I posted a bit ago about Wednesday Comics, and noted that it seemed kind of depressing to have a fairly ambitious venture in terms of form and distribution saddled to the same old content (DC super-hero properties, natch.) Then a couple days ago, I wrote about how much I enjoyed Adam Warren’s Empowered series.
And I was thinking about those two things together a little, and it occurred to me that Empowered would be kind of perfect as a feature in Wednesday Comics. It’s a super-hero story, so it wouldn’t upset anybody’s paradigm. It has excellent art, which wouldn’t look out of place among the heavy hitters DC has lined up. And, best of all, I’m pretty sure Warren could actually do what very few of the Wed comics writers seem to be able to do — i.e., he could write a serialized story, and pace it so that each page had a natural gag/end while still advancing the overall plot. It would be great for Warren, I think; my impression is that Empowered has done pretty well, but that he’s had trouble getting it out there as much as he’d like. And it’d be good for DC, it seems to me, insofar as Warren could, I believe, have an appeal to various demographics (manga readers, possibly female readers) that the company has spastically, intermittently, and ineffectually courted for some time. It’s true that Empowered is R-rated, but I’m sure Warren could tone it down for a short story if he was asked to.
But, of course, it can’t happen. And the reason it can’t happen is basically because comics just don’t work that way. DC and Marvel don’t pick up independent creators and creations who already have a following and put more marketing muscle behind them. Because that would require some sort of negotiated creators rights deal, and, though I know they’ve dabbled with it occasionally, the big two just don’t function on that business model as a matter of course.
I’m sure folks have said this before, but…I think it just can’t be overstated how much work-for-hire is responsible for the insularity and creative stagnation at Marvel and D.C. It’s not just that they’re wedded to their stable of characters — because, after all, they are willing to do do new series as well, like Y-The Last Man and so forth. But their default attitude towards creator rights (basically, there are none) makes it extremely difficult for them to co-opt other’s good ideas — and co-opting other’s good ideas is the way that hidebound behemoths manage to stay relevant (just ask Microsoft.)

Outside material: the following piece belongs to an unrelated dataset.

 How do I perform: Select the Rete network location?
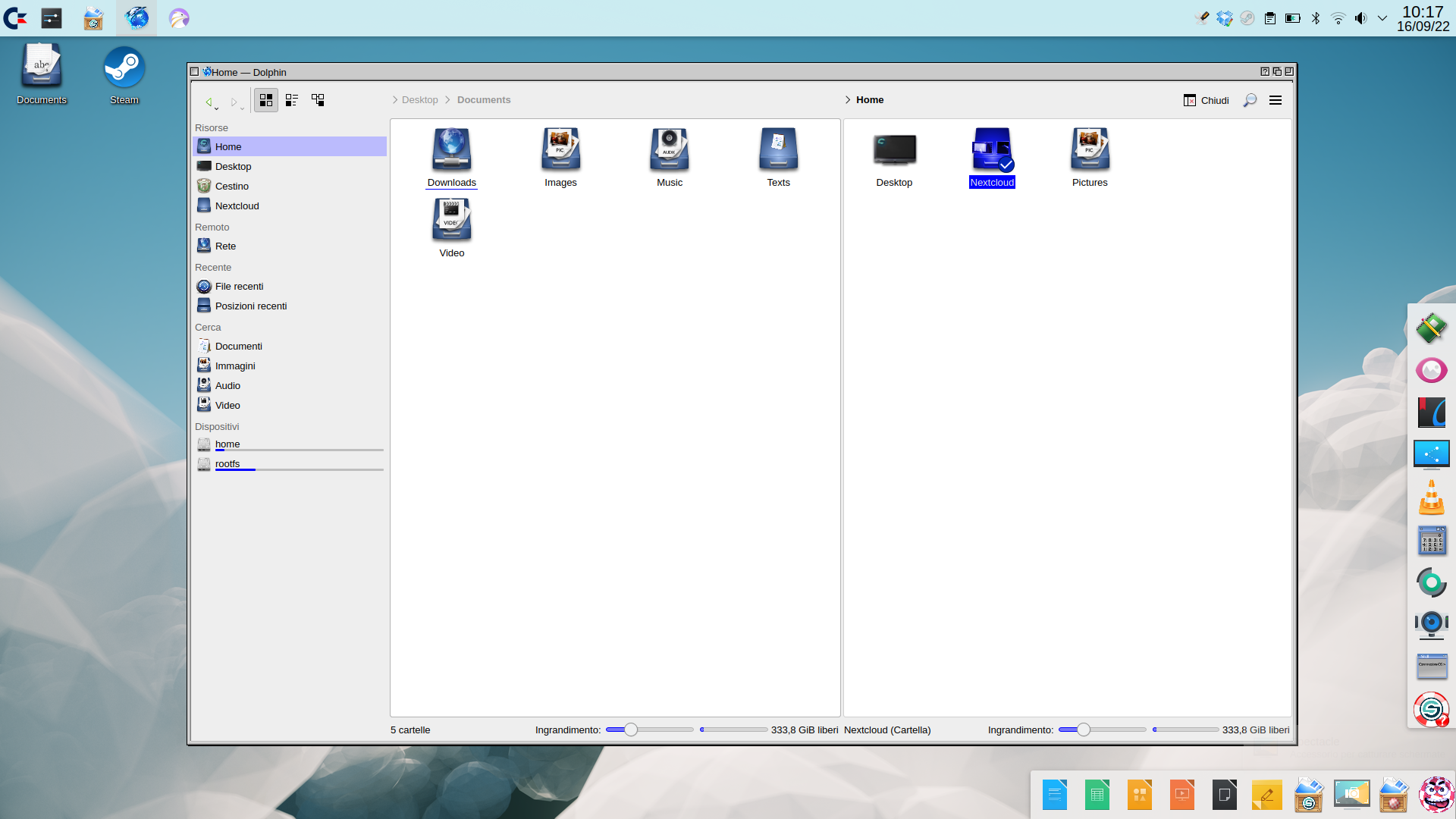[x=225, y=246]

I mentioned this a while back, but I think Minx is a pretty good example of this. There are actually comics for girls which have done OK in their niche; stuff like Courtney Crumrin for example. If you wanted to release a line of comics for young girls, why not go with the sure thing, drop some money on Ted Naifeh’s lap, and say, hey, keep doing the same thing you’re doing, just do it for us? You’d have a baseline audience, some automatic publicity, and you could maybe pull in curious readers to check out other products. But, of course, DC can’t do this sort of thing because it doesn’t do creator-ownership — and even if it decided to make an exception, I doubt it would be able to figure out what to do with it. (Does anyone know if the Minx line was creator-owned? The few references I’ve seen suggest it wasn’t.)
I don’t know; I guess DC and Marvel are happy enough churning out stories featuring the same few characters for the same few readers. And of course, quite possibly Adam Warren and/or Ted Naifeh are happier being indie, and wouldn’t want to work for DC anyway. But you know, there are various genre comics creators who I’m sure would sell out if someone were willing to pay them a reasonable price — said reasonable price not including all the rights to their work. And, needless to say, it might be good for comics as a whole if the biggest companies found a way to reach new audiences by working with some exciting young creators.

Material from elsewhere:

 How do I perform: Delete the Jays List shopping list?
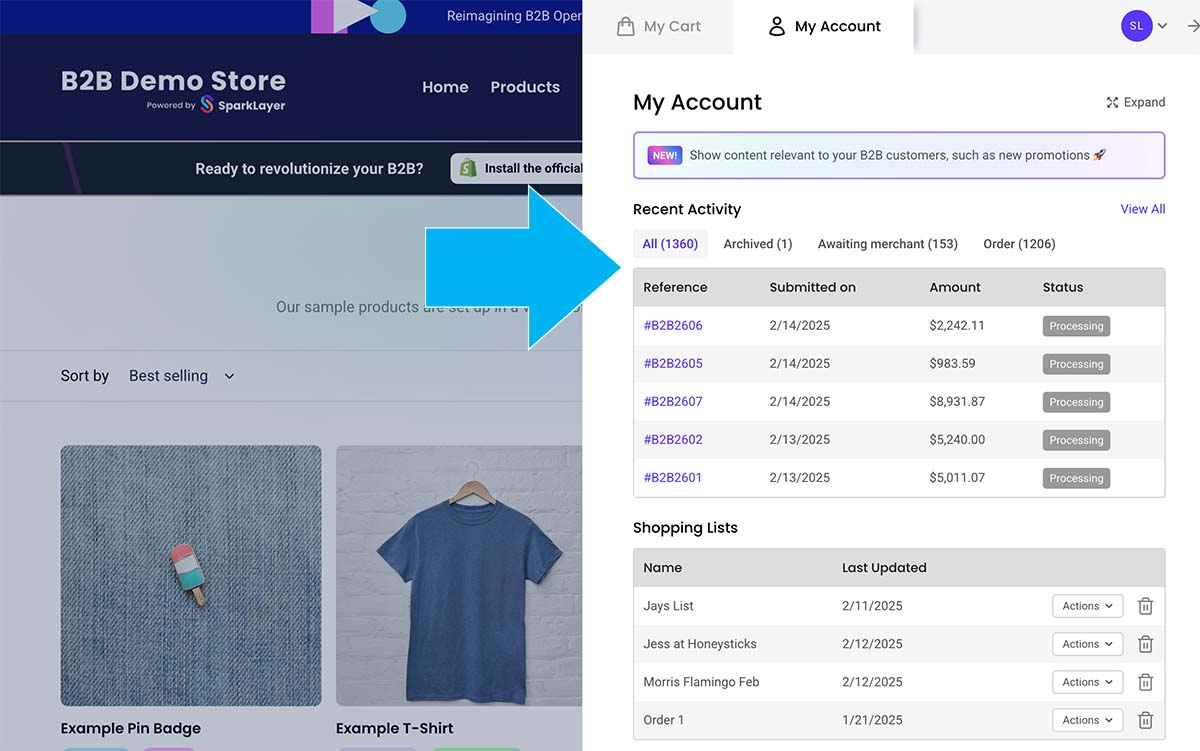1145,606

But it’s probably elitist to suggest that somebody somewhere might want to read about cynical young witches or bondage sitcoms or anything other than zombie Elongated Man. I mean…he’s Elongated. He’s dead. His stretchy, decaying sphincter and soul belong to his corporate overlords. That’s power for the people, that is.
Update: Minx creator Brian Wood says in comments that the line was creator owned. Good for DC, then.